• Raw records:
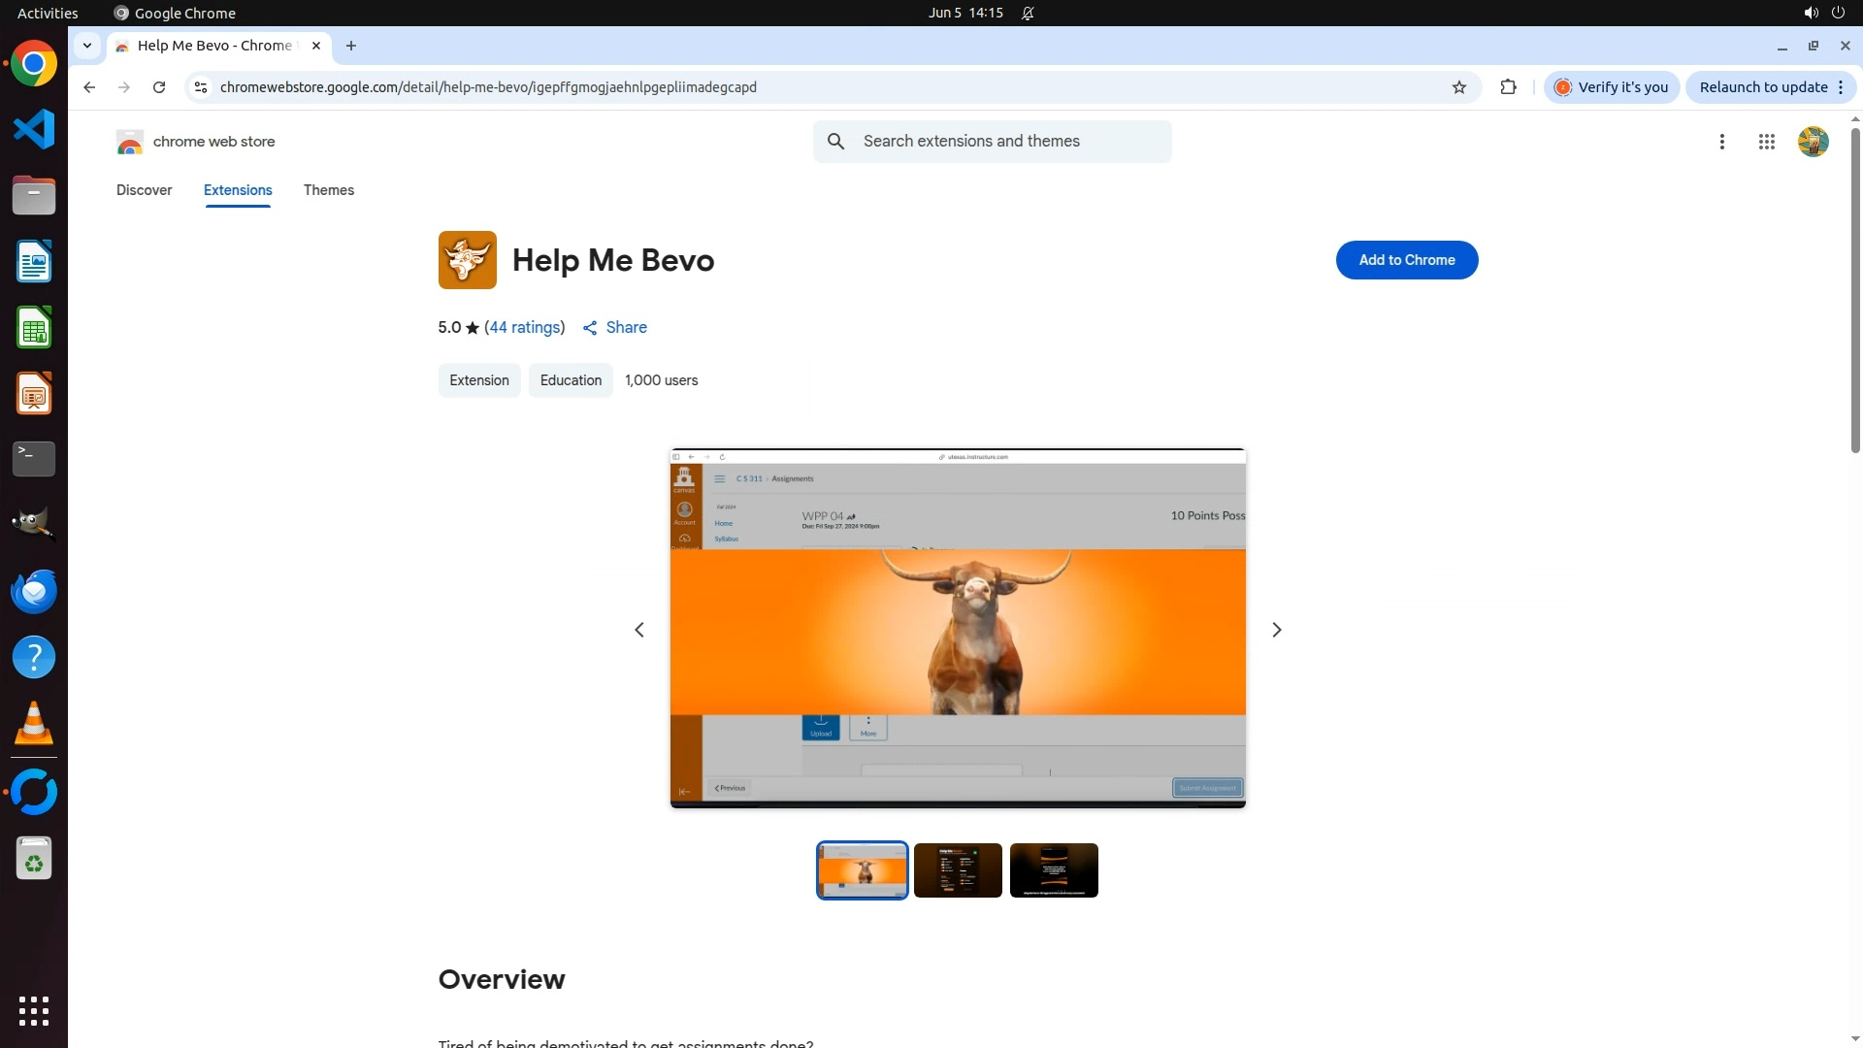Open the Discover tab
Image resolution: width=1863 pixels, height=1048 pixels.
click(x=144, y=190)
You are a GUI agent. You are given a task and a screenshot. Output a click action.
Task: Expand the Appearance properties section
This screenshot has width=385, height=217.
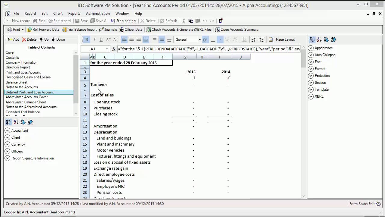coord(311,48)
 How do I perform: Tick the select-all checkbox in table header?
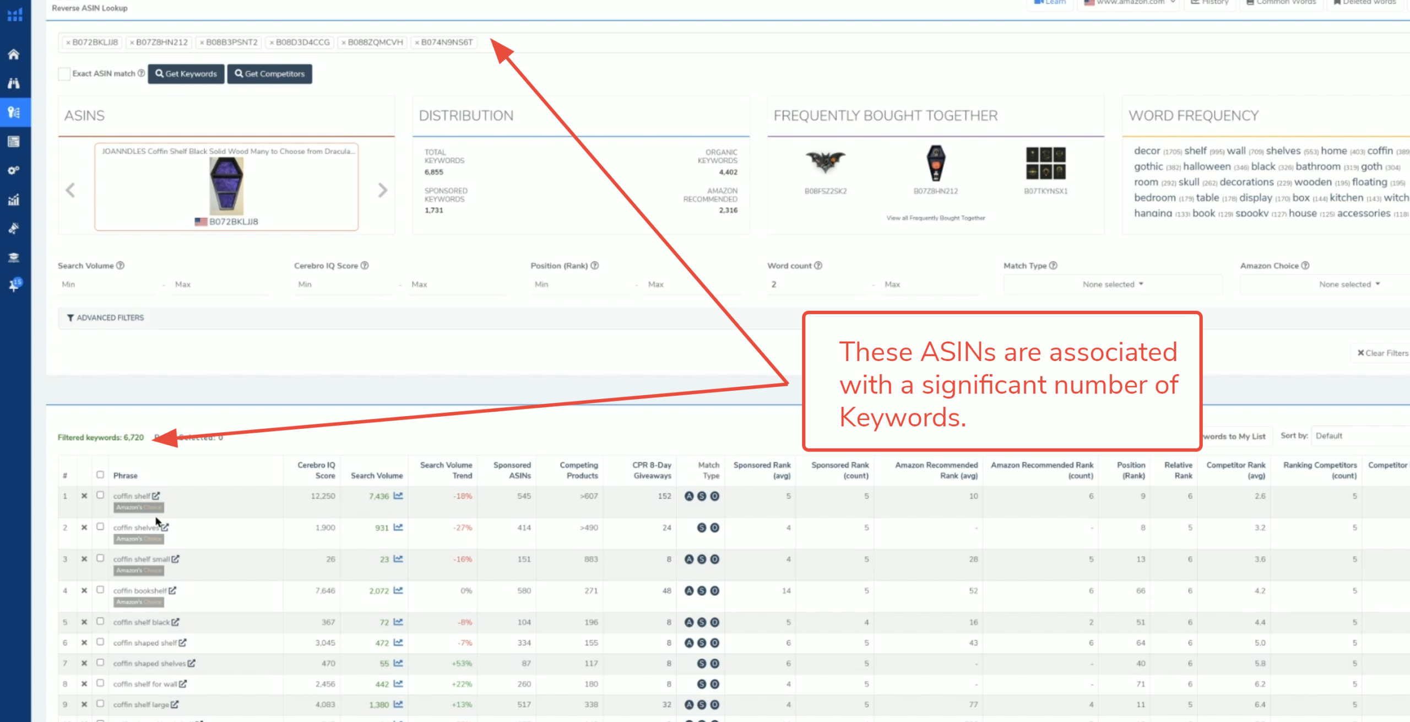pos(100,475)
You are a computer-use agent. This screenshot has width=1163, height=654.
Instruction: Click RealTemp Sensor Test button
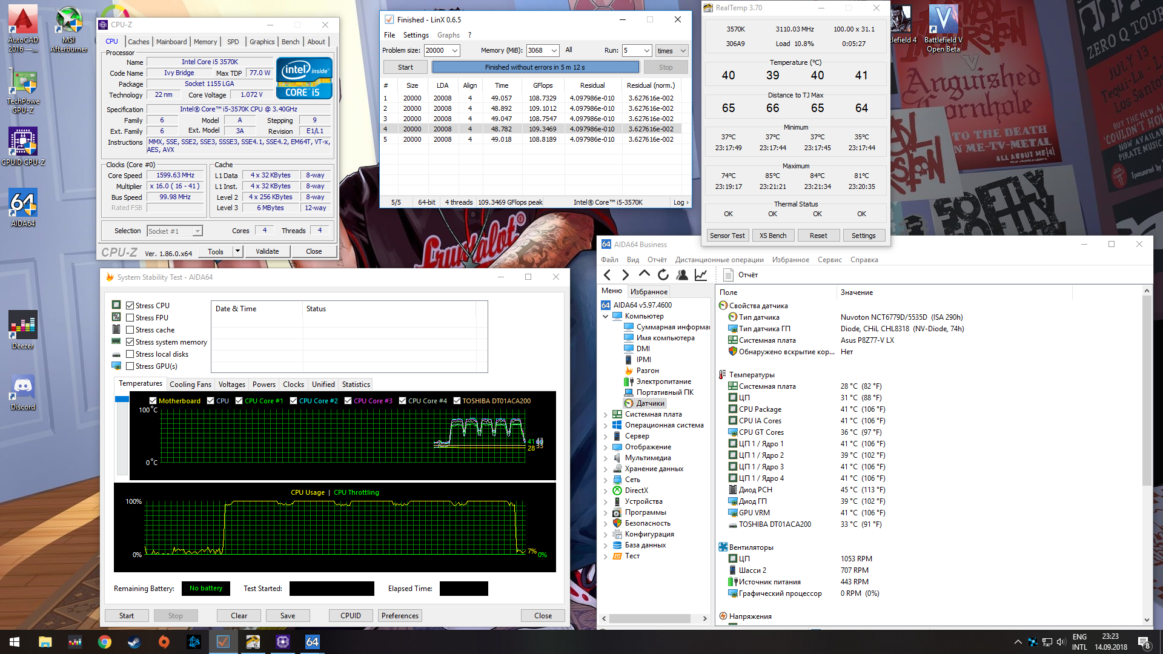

• SET TASK:
Pull out each line of the records above that contains the string "height". Case counts.

• RESPONSE TO THE EXERCISE:
Image resolution: width=1863 pixels, height=1048 pixels.
This screenshot has width=385, height=217.
You are a computer-use agent. This screenshot has width=1163, height=654.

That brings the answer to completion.